Internationalmedia.co.id melaporkan, rencana Amerika Serikat untuk mengelola Jalur Gaza selama satu dekade memicu kemarahan Hamas. Seperti yang diberitakan sebelumnya oleh media internasional, Gedung Putih dikabarkan tengah mempertimbangkan rencana kontroversial tersebut. Dalam proposal setebal 38 halaman, AS berambisi mengubah Gaza menjadi destinasi wisata dan pusat teknologi canggih.

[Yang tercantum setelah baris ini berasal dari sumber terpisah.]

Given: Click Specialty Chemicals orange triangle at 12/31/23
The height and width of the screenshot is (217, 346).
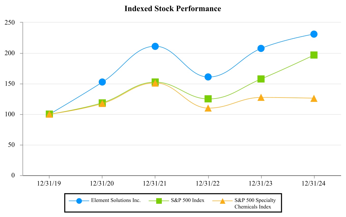Looking at the screenshot, I should pyautogui.click(x=261, y=98).
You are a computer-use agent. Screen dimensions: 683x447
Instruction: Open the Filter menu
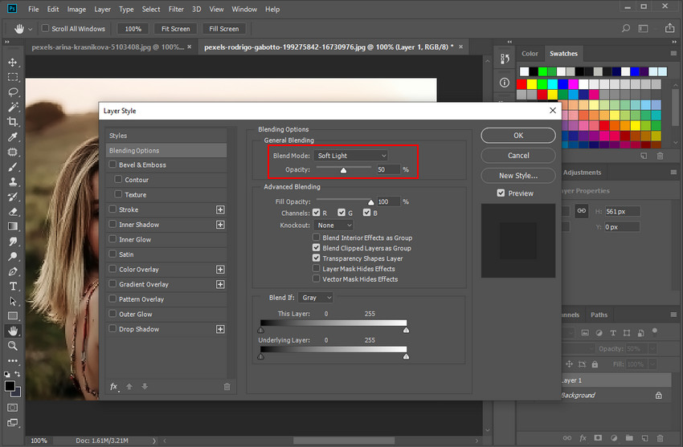[176, 10]
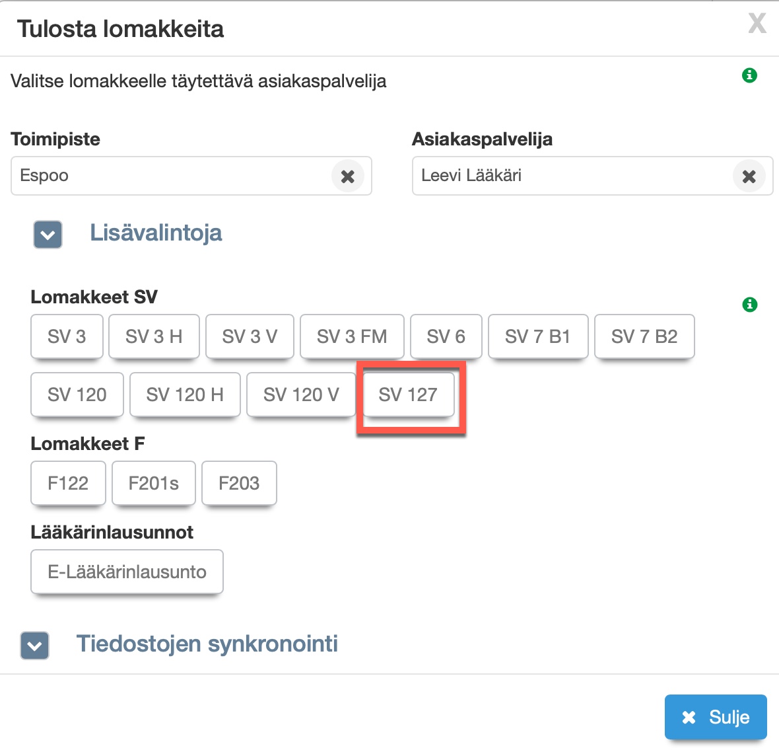Expand the Tiedostojen synkronointi chevron
This screenshot has height=752, width=779.
35,646
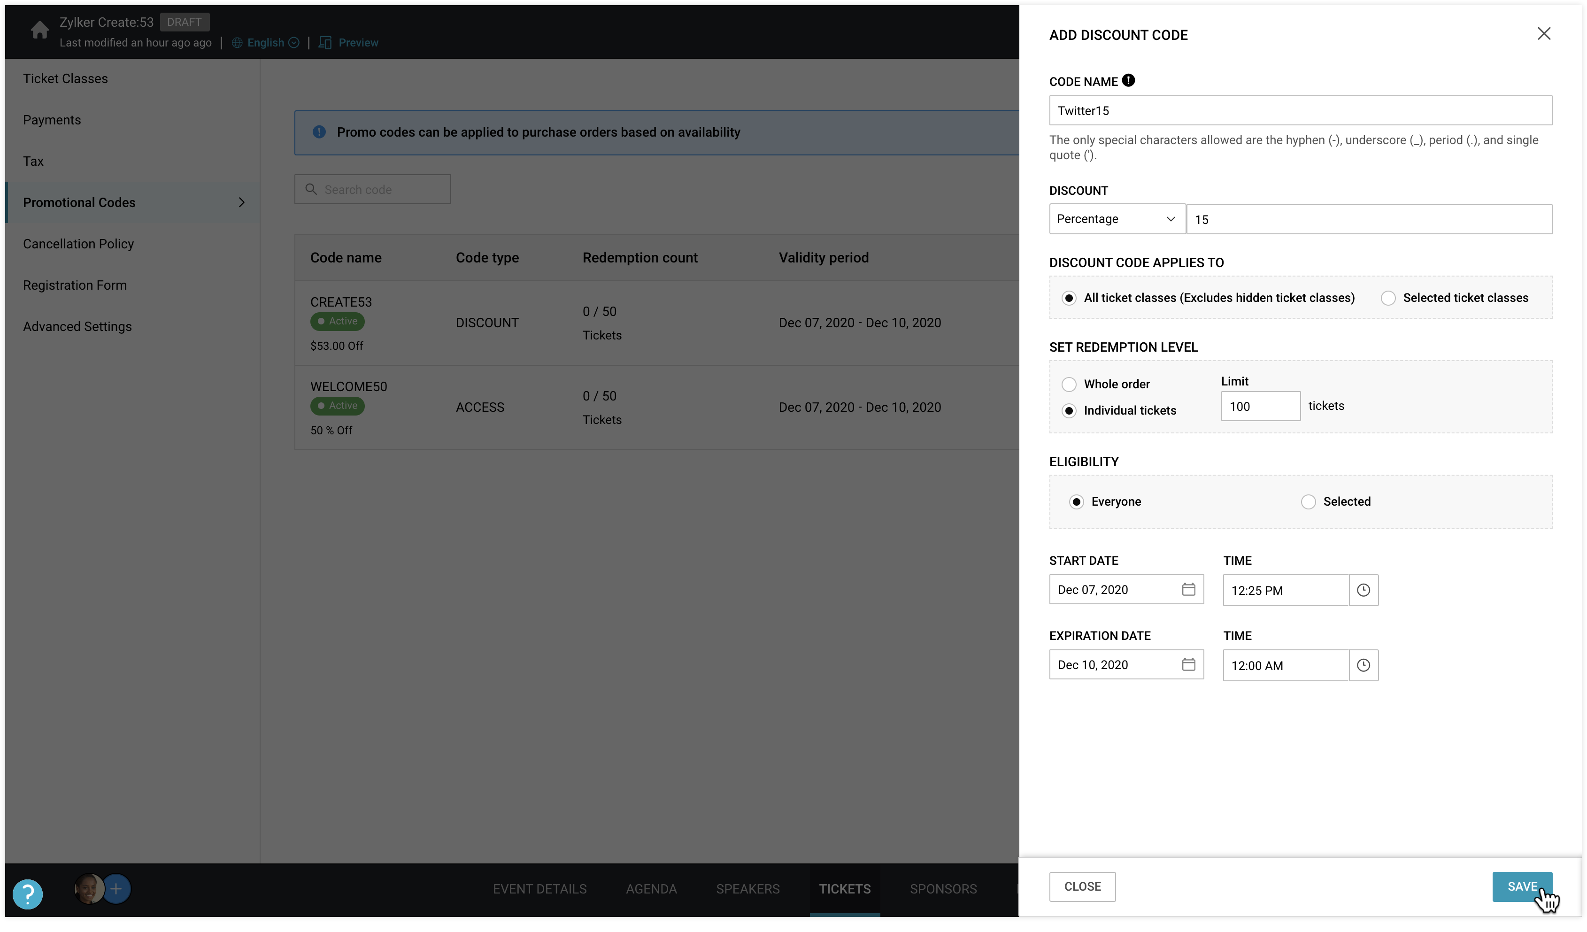Click the code name info icon

pos(1129,81)
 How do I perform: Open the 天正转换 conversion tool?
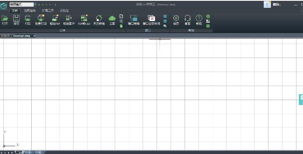click(x=99, y=20)
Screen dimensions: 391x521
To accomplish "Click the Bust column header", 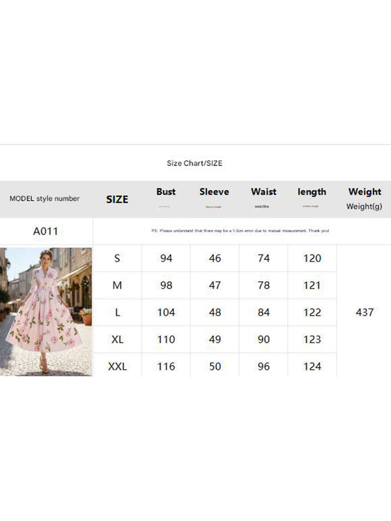I will (x=166, y=191).
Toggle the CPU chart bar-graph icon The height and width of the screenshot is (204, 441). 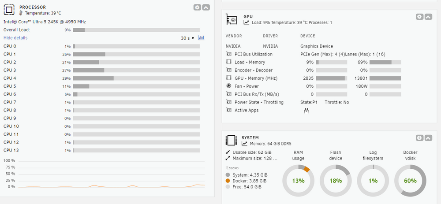tap(201, 37)
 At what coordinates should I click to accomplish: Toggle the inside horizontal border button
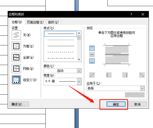pos(92,55)
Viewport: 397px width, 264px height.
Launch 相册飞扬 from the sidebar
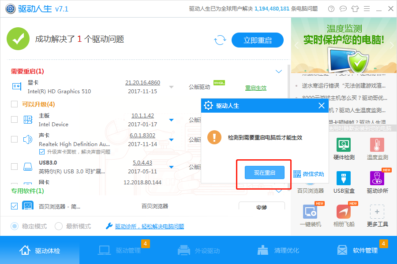[344, 214]
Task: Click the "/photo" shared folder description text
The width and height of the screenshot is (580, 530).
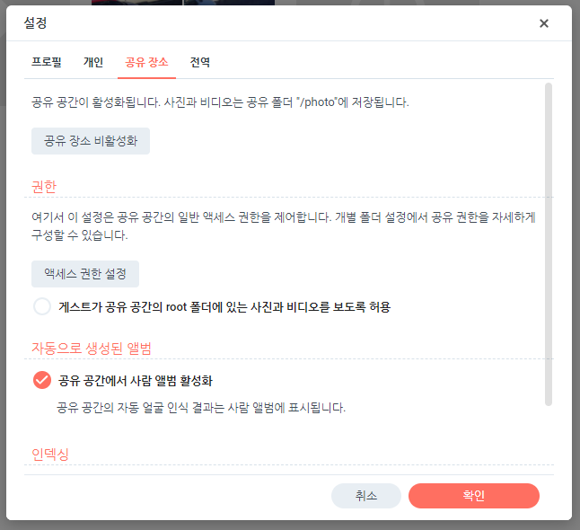Action: [220, 102]
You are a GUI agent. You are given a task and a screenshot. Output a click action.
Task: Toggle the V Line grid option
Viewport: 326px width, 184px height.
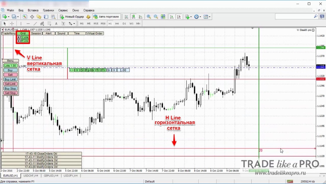point(25,37)
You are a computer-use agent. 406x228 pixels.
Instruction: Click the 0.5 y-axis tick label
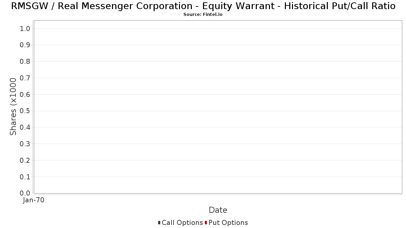(25, 111)
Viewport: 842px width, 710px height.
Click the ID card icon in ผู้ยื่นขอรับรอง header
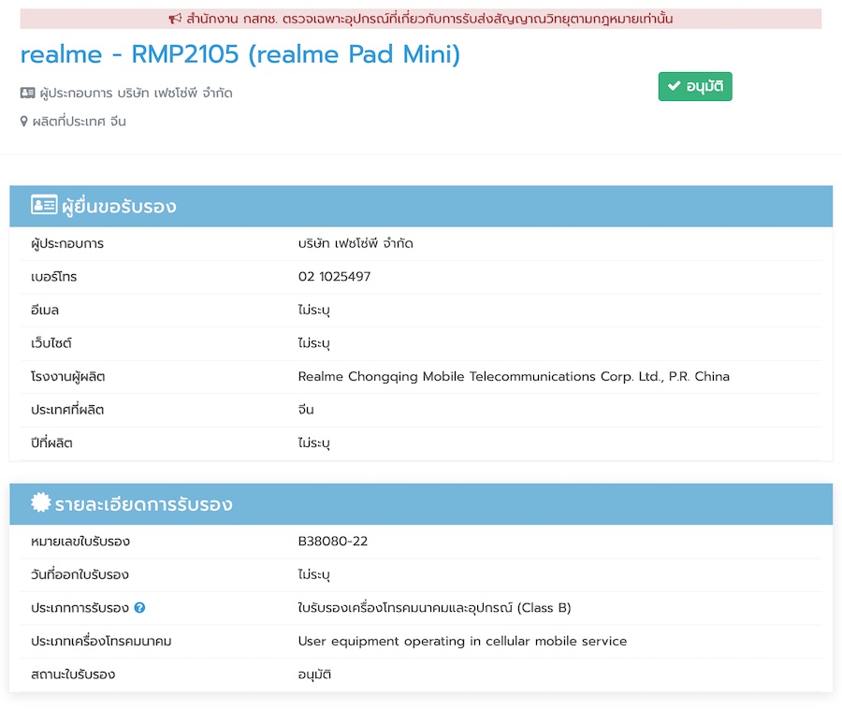tap(43, 206)
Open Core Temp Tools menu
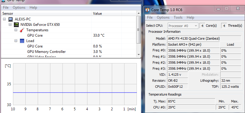Viewport: 245px width, 113px height. coord(178,17)
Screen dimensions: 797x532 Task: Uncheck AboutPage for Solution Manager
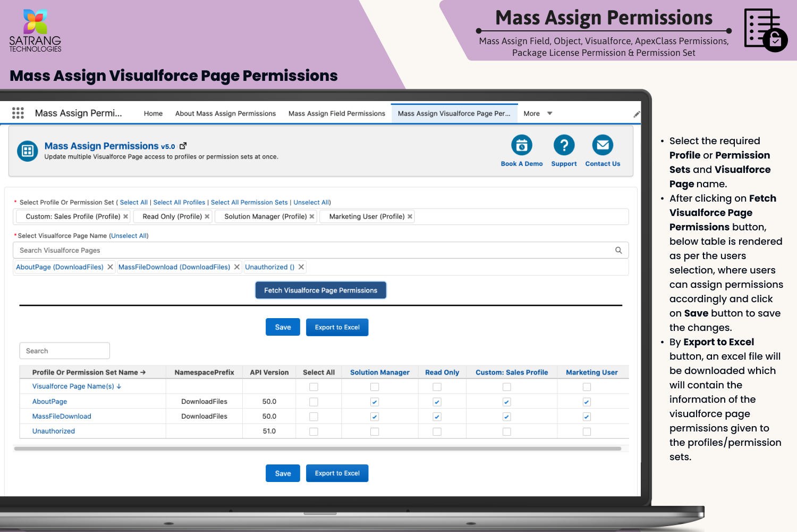[x=375, y=402]
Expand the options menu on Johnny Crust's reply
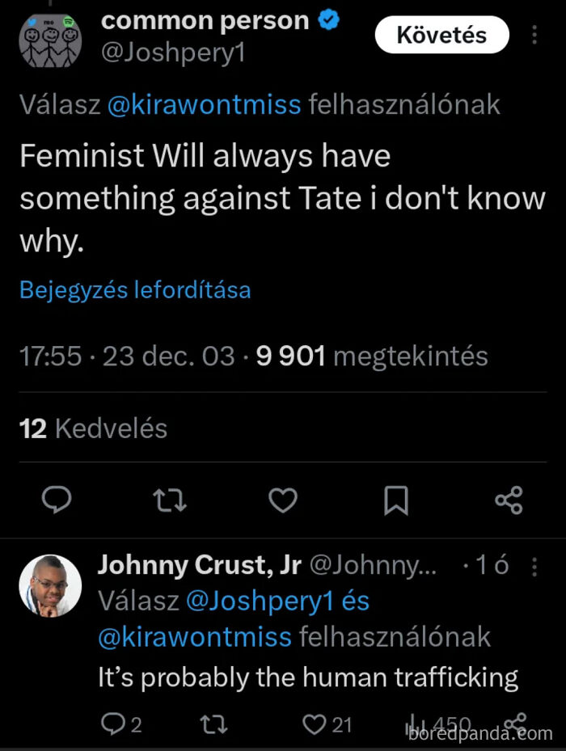 (x=534, y=566)
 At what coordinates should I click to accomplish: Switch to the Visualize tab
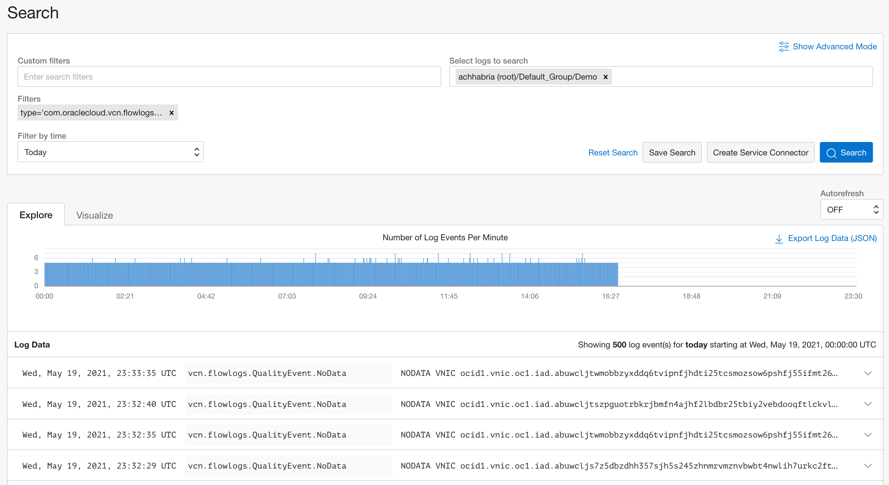click(x=94, y=215)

Namun, rencana tersebut juga mencakup relokasi penduduk Gaza, baik secara sukarela ke negara lain atau ke zona aman di dalam wilayah tersebut. Hal ini yang kemudian memicu reaksi keras dari Hamas. Bassem Naim, anggota biro politik Hamas, tegas menyatakan penolakan terhadap rencana tersebut. "Gaza bukan untuk dijual! Gaza adalah bagian dari tanah air Palestina," tegasnya.

Pernyataan serupa disampaikan pejabat Hamas lainnya yang enggan disebutkan namanya. Ia menyebut rencana AS tersebut "tidak berarti dan tidak adil," seraya menambahkan bahwa Hamas sama sekali tidak dilibatkan dalam perencanaan ini. Gagasan ini, yang pertama kali dilontarkan Presiden Donald Trump pada Februari lalu, menimbulka kecaman luas dari dunia Arab dan warga Palestina. Mereka menganggap rencana ini sebagai upaya pengulangan "Nakba," tragedi pengusiran massal warga Palestina pada tahun 1948. Rencana menjadikan Gaza sebagai "Riviera Timur Tengah" ini dinilai sebagai penghinaan dan penolakan hak-hak dasar warga Palestina atas tanah air mereka.